3. Scary People

2.6K 361 54
                                    

Papa
Kamu pulang kuliah jam berapa?
Ada yang mau saya bicarakan.

Papa
Saya tunggu di kafe depan kampus.

Tanpa sadar, Nina menggigit bibir bawahnya begitu melihat pesan yang tampil di layar ponsel. Baru saja ia merasa senang karena bisa merebahkan diri di atas kasur setelah belajar seharian, kebahagiaan itu langsung sirna. Sudah satu jam berlalu. Tidak mungkin papanya masih di kafe untuk menunggu Nina, bukan?

Gadis itu sedikit terperanjat ketika benda pipih di tangannya bergetar panjang. Papanya menelepon. Nina terdiam untuk beberapa saat. Dia ingin menolak panggilan itu dengan alasan masih ada kelas, tetapi takut akan menimbulkan masalah besar. Dengan berat hati, ia menggeser ikon hijau dan menempelkan benda pipih kesayangannya ke daun telinga.

"Ha-halo, Pa."

"Kelas kamu belum selesai?" tanya seseorang di seberang sana. Seperti biasanya, nada bicaranya terdengar tegas dan dingin.

Nina mengedarkan pandangan ke sekitar. Otaknya perlu bekerja ekstra untuk pertanyaan sesederhana itu. Lagi-lagi, yang bercokol di kepalanya adalah ketidakmauan untuk menimbulkan masalah. Jadi, mau tidak mau, Nina harus menghadapi sang papa supaya urusan mereka segera selesai.

"Udah, kok. Baru beres," jawab Nina pada akhirnya.

"Sekarang temui saya di kafe depan Adiwidya."

"Emang Papa mau bicara tentang apa? Gak bisa lewat telepon aja?"

"Gak bisa, harus bicara langsung. Ada sesuatu yang mau saya kasih ke kamu juga. Cepat ke sini, saya harus kembali ke rumah sakit."

"Iya, Pa."

Panggilan diputus begitu saja. Nina memasukkan ponsel kembali ke tas ranselnya. Dia mengembuskan napas panjang, berusaha meyakinkan diri bahwa semuanya akan baik-baik saja. Selama Nina tidak membantah perkataan sang papa, maka tidak akan ada keributan yang tercipta di hadapan umum.
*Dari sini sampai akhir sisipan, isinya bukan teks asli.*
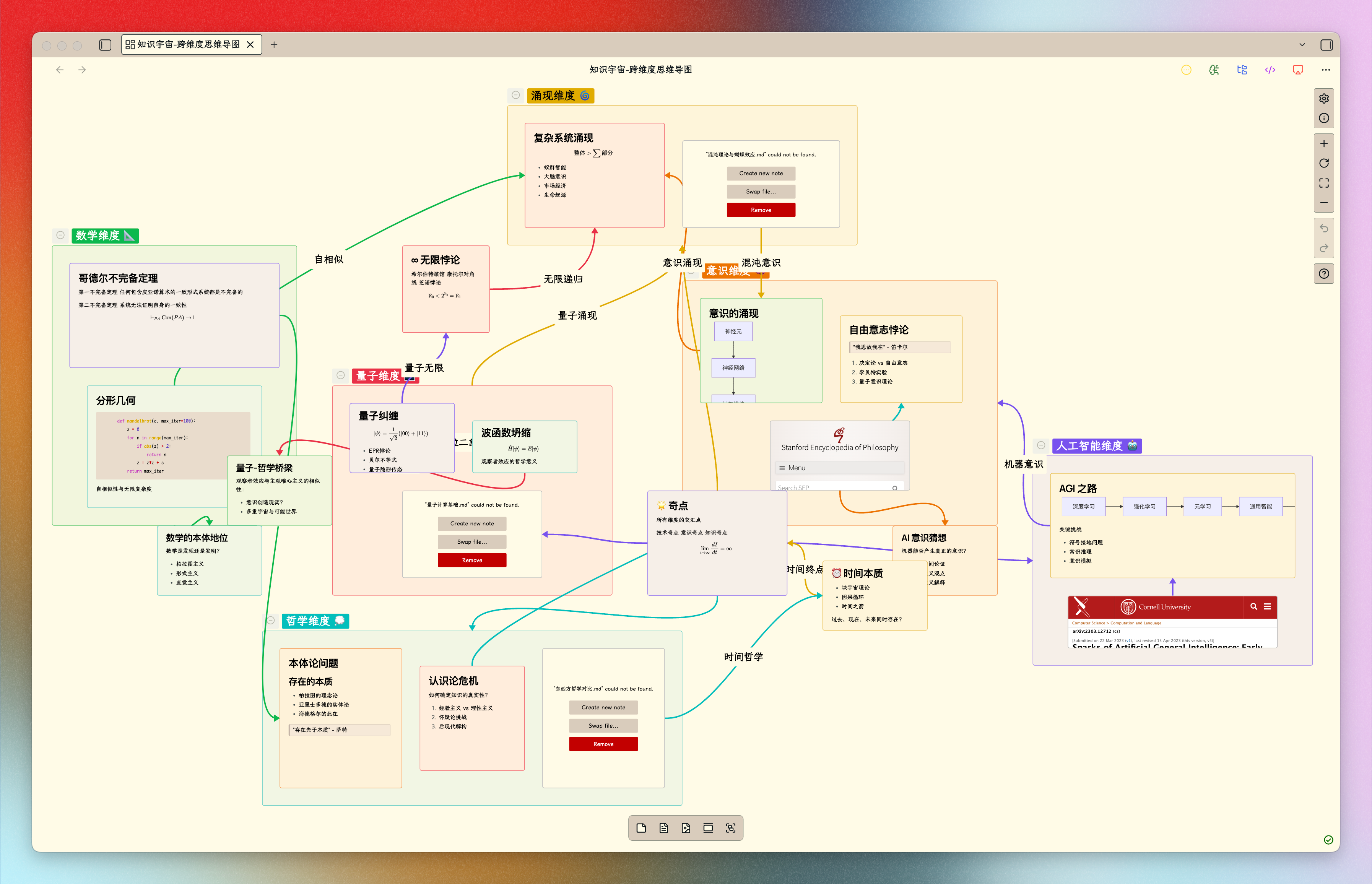Toggle the right sidebar panel

click(1326, 45)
Tubuhnya pasti akan baik-baik saja, tidak akan terluka.

Sama halnya pada sang mama, Nina tidak bisa berpikiran positif ketika papanya minta bertemu. Dia sama sekali tidak merasa senang. Yang ada, pertanyaan-pertanyaan negatif bercokol di kepala kecilnya. Kenapa harus bertemu papa? Bagaimana jika pembicaraan mereka berujung perdebatan? Bagaimana jika tubuh Nina lebam nanti? Lelaki lima puluh tahun yang duduk di dekat jendela kafe itu, yang sebagian rambutnya sudah berwarna putih, selalu menjadi sosok yang menakutkan bagi Nina.

"Bagaimana kabar kamu?" tanya Pak Ferdian-papa Nina-ketika anak gadisnya duduk di seberang meja.

"Baik," singkat Nina. Demi kesopanan, dia pun balik bertanya, "Papa sendiri gimana? Sehat, kan?"

"Lumayan."

Sekalipun jawaban itu bisa mengandung banyak arti, Nina tidak bertanya lebih lanjut.

"Kamu mau pesan apa?" Pak Ferdian menggeser buku menu ke hadapan Nina.

Gadis itu menggeleng cepat. "Gak usah. Aku ada kelas bentar lagi, gak bakalan sempet kalau pesan makanan," dustanya. Padahal kelas Nina sudah selesai. Dia tinggal pulang.

Pak Ferdian mengangguk paham. Beliau ingat betul, mereka memang tidak pernah duduk berdua lama-lama. Kemudian, beliau mengeluarkan sesuatu dari brief case hitamnya. Benda berwarna putih itu disimpan di atas meja.

"Kamu harus datang ke pernikahan mama kamu."

Detik itu juga, dada Nina terasa nyeri. Matanya terkunci pada kertas cantik yang berhiaskan pita berwarna emas di hadapannya, undangan pernikahan sang mama. Dia sudah meninggalkan kertas itu kemarin, sang papa justru kembali mempertemukan mereka.